◆ GOAL OF THE EXERCISE ◆
When you reach the line containing "Instruction: Click the", start transcribing exactly and continue through the last line of the data, skipping every picture.

◆ RECORDS PROVIDED ◆
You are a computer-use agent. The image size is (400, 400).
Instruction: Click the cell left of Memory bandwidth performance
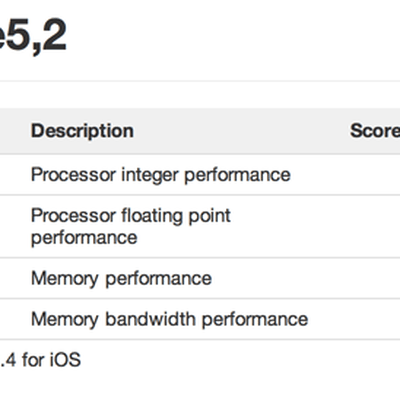click(x=13, y=319)
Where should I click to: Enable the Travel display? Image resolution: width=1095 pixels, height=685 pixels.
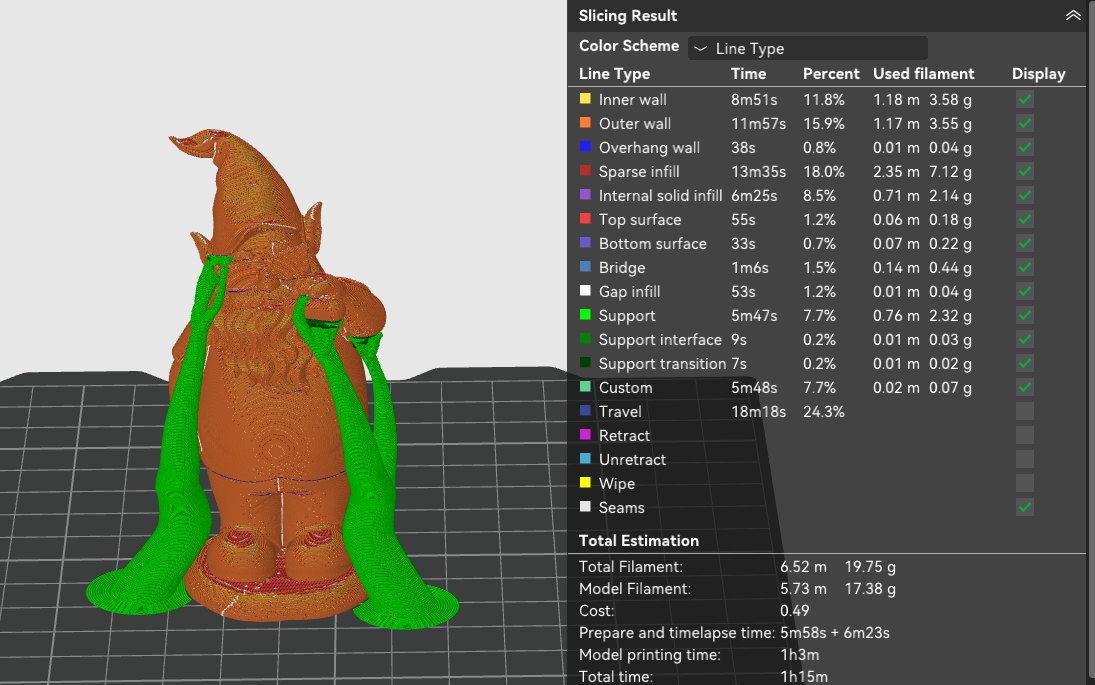click(x=1024, y=411)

◆ ANSWER FOR THIS EXERCISE ◆
Instruction: Click the cell left of Memory bandwidth performance
click(x=13, y=319)
Where should I click to: Enable the Travel display? Image resolution: width=1095 pixels, height=685 pixels.
click(x=1024, y=411)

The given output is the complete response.